The Island Venture 1 steams home after another day of research in Atlantic waters. Knowledge of the populations, feeding habits and migratory paths of fish, aquatic mammals and other sea creatures, gained in recent years through the rise of sophisticated tagging and tracking techniques, is of fundamental importance in establishing sustainable catches and otherwise safeguarding the health and viability of ocean life.


A seal lies on a beach wearing a tracking device with a short antenna on its head.

A double-tagged grey seal lounges on the sunny shore of Sable Island, indifferent, it seems, to the GPS unit on its head and the VEMCO mobile transceiver on its back. The units give researchers real-time information on the seal’s location and interactions with other tagged animals. The tags are attached in July and recovered during mating season on Sable Island in January. Grey seals are found on both the North American and European Atlantic coasts, with the largest colony anywhere on Sable Island.

Photo: Damian Lidgard


A bright yellow jet-shaped device moves across the navy-blue surface of the ocean with an overcast sky in the background.
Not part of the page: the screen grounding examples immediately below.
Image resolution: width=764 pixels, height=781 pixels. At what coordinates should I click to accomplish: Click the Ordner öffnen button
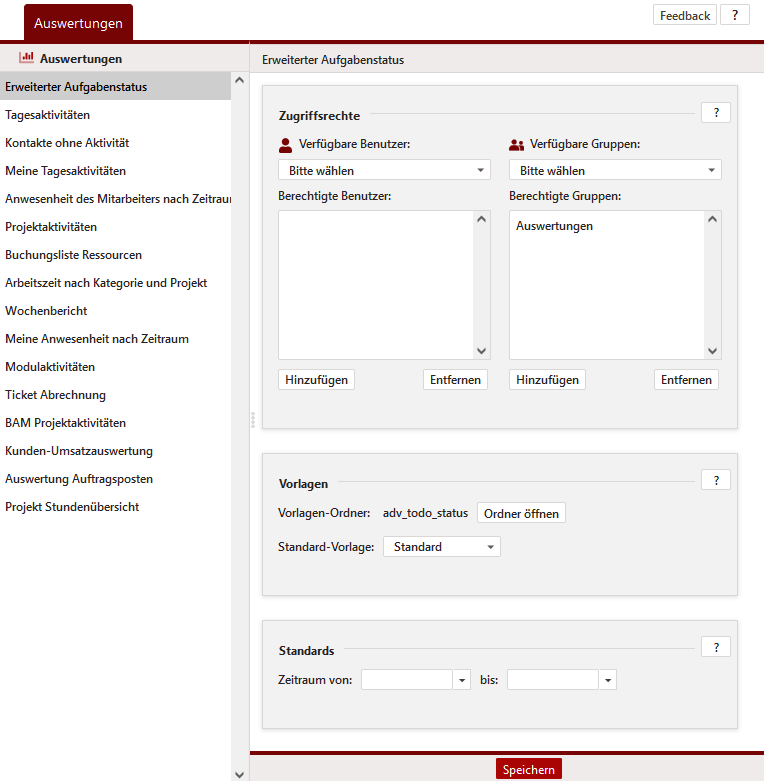[521, 513]
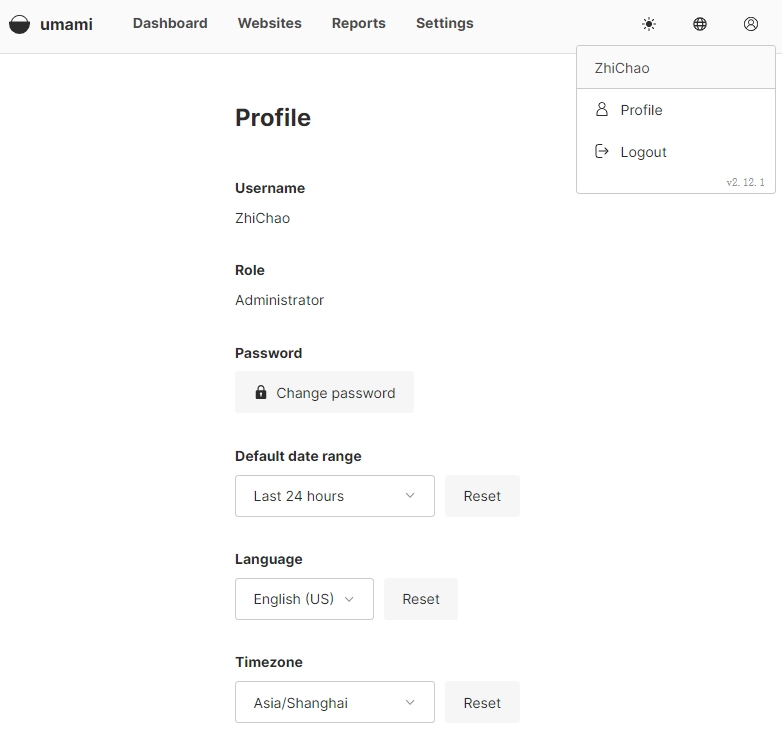Expand the Default date range dropdown
The width and height of the screenshot is (782, 743).
334,496
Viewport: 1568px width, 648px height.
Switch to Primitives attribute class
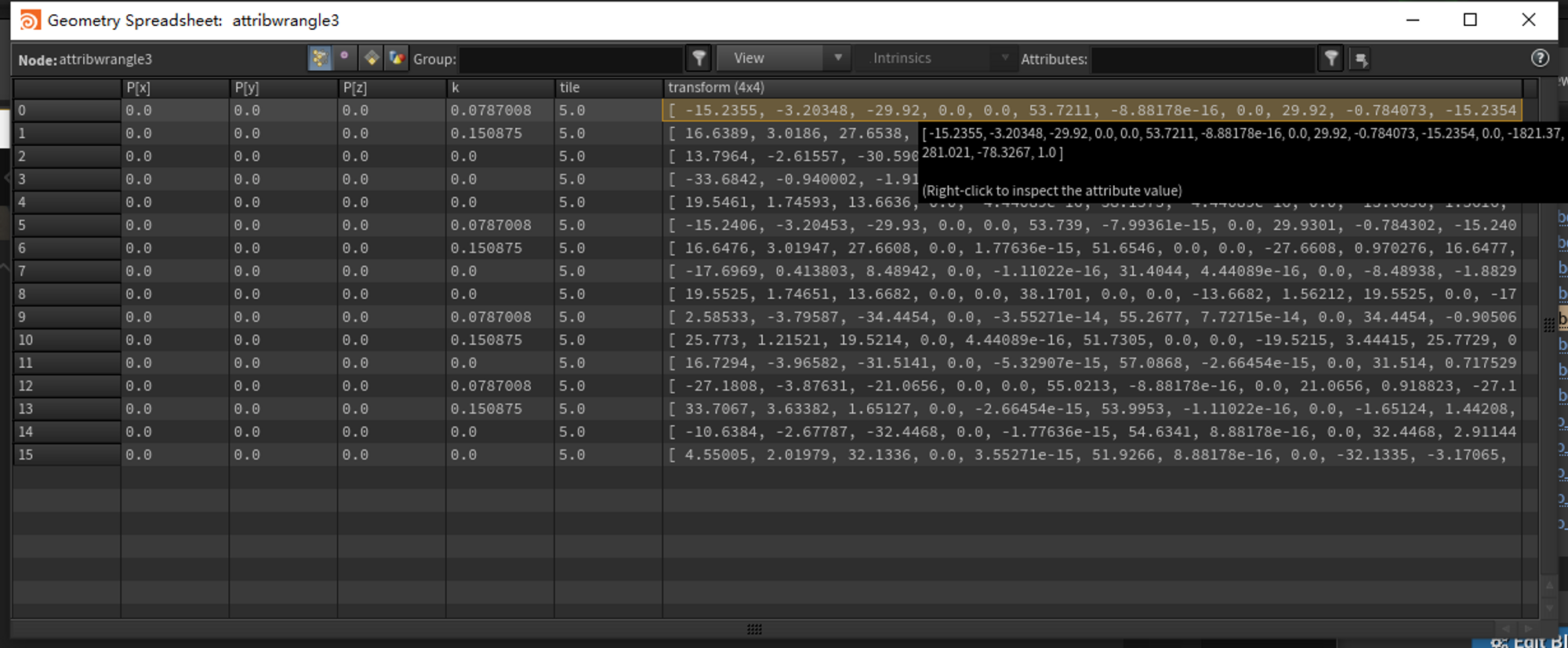(371, 59)
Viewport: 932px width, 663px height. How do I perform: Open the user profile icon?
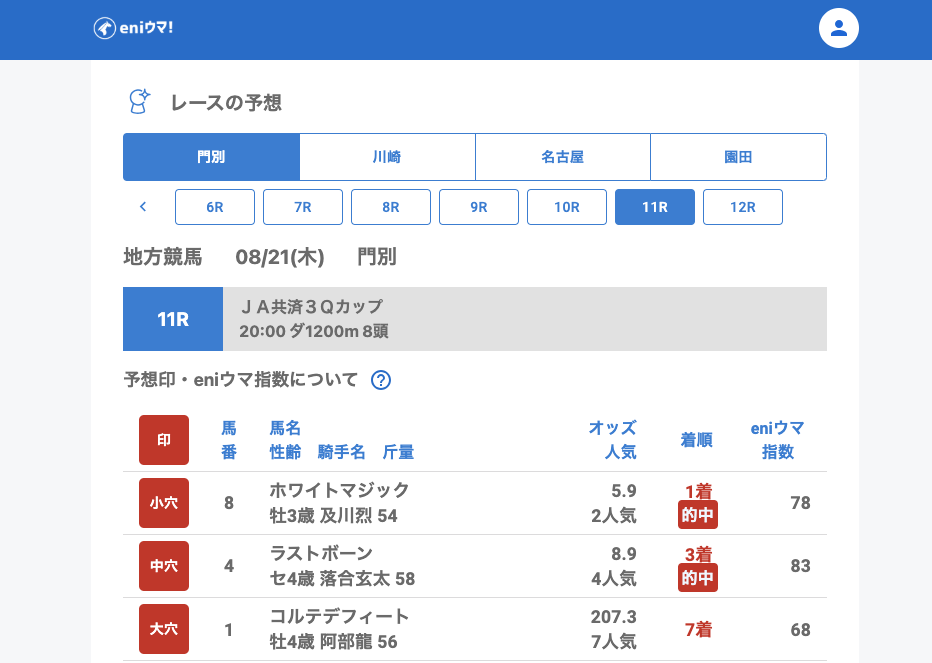click(839, 28)
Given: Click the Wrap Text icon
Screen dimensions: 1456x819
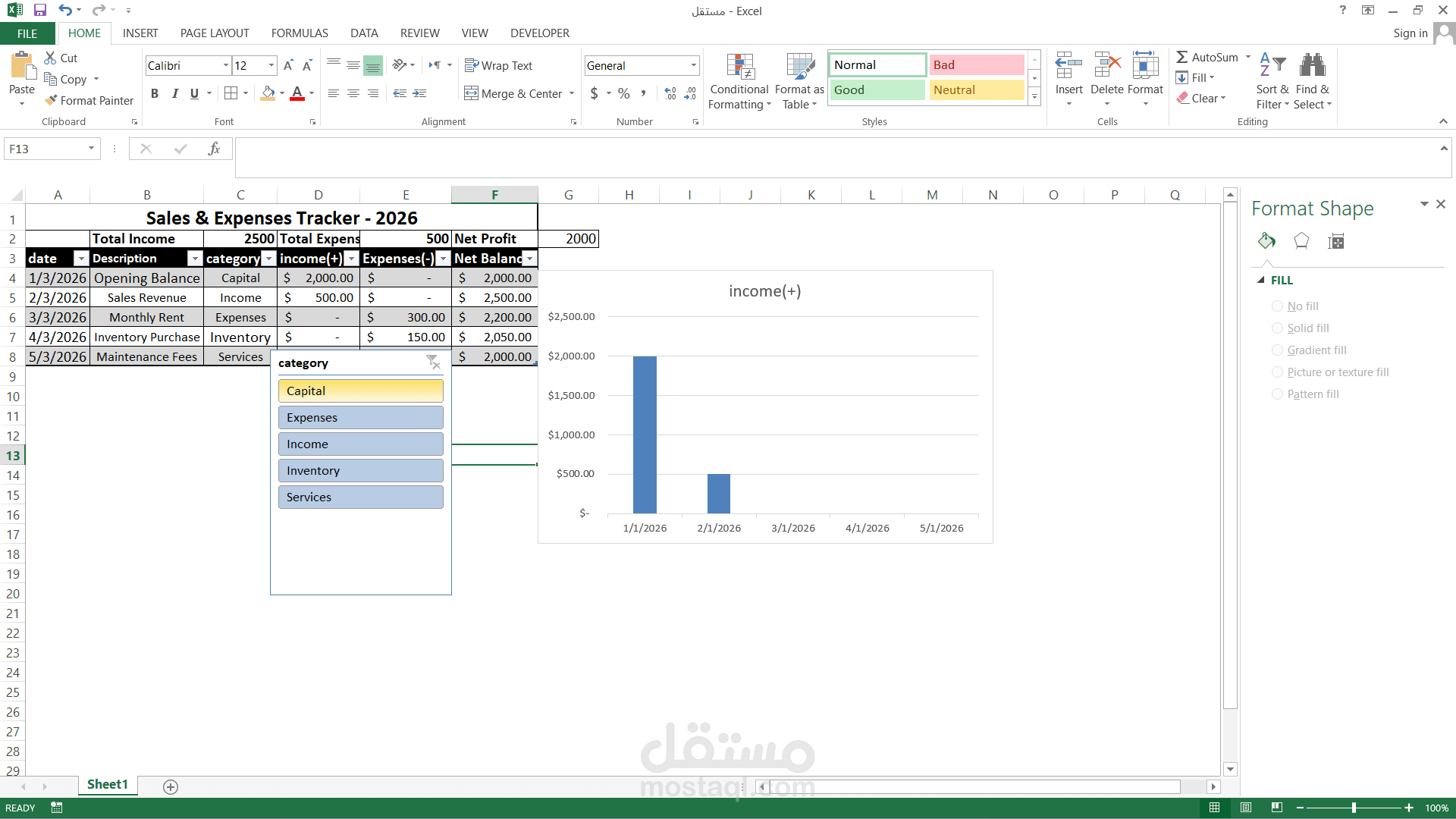Looking at the screenshot, I should (x=472, y=65).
Not a downed mini-jet, but an Ocean Tracking Network Slocum glider, a remote-controlled, remotely-programmable diving device designed to measure diverse ocean conditions, plies the ocean. It is valuable in providing context for the activities of tagged and tracked species.

Photo: Richard Davis


People lean over the side of a boat watching a blue shark swim through the water close by.

A research vessel on a tagging expedition cruises close to a blue shark in waters off Nova Scotia.  Scientists were seeking data on the sharks’ preferred hangouts, as well as their marathon migration patterns, commonly from Canadian waters to those off South America. The information could help gauge the blue shark’s capacity to survive human predation: millions are killed annually for meat, leather and sport.

Photo: Nikki Beauchamp


A salmon swims away through shallow water over a pebbly river bottom.
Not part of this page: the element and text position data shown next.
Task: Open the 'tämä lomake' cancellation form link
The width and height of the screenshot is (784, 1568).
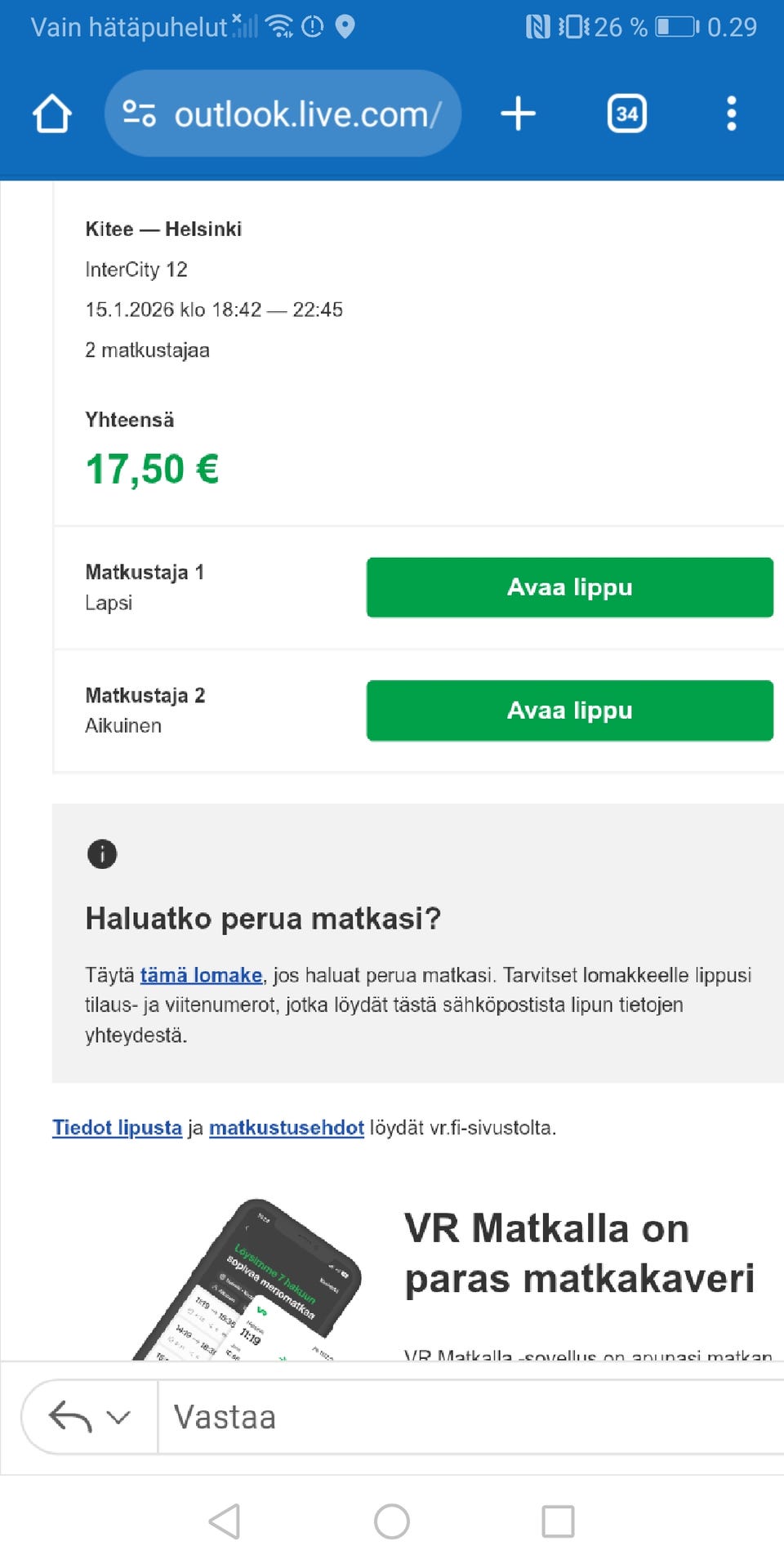Action: [201, 975]
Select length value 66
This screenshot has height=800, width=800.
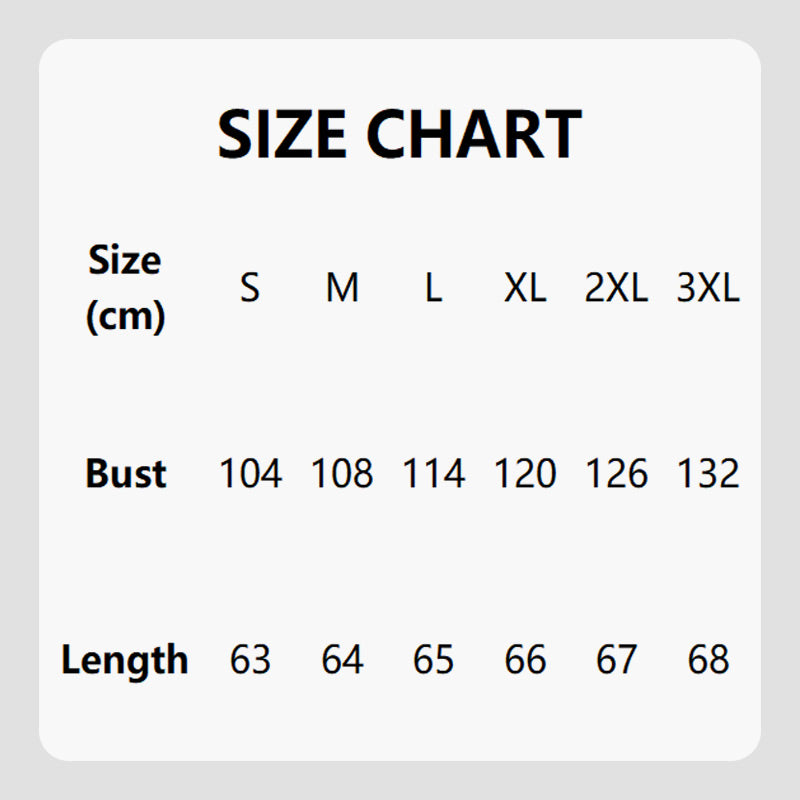pos(525,660)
 An Atlantic salmon kelt — a kelt is a salmon after spawning — plays out its last days on the gravelly bed of its natal stream. The fish had been tagged in the Bras d’Or Lakes UNESCO Biosphere Reserve — the entire watershed of Cape Breton’s celebrated inland saltwater sea — and later identified by a monitoring system set up at the stream mouth.

Photo: Xavier Bordeleau


Photographed underwater, two divers are shown attaching a piece of monitoring technology to a large, vertical shaft of some kind,  while an ornate fish with frilly fins swims nearby.

A pair of human technicians secures a monitor on the seabed off the coast of South Africa, part of an Ocean Tracking Network array of monitoring devices. A lionfish keeps a careful eye on the proceedings. In this commonly used tracking system, a long line of monitors is installed on the sea floor, capable of identifying every tagged creature that passes overhead.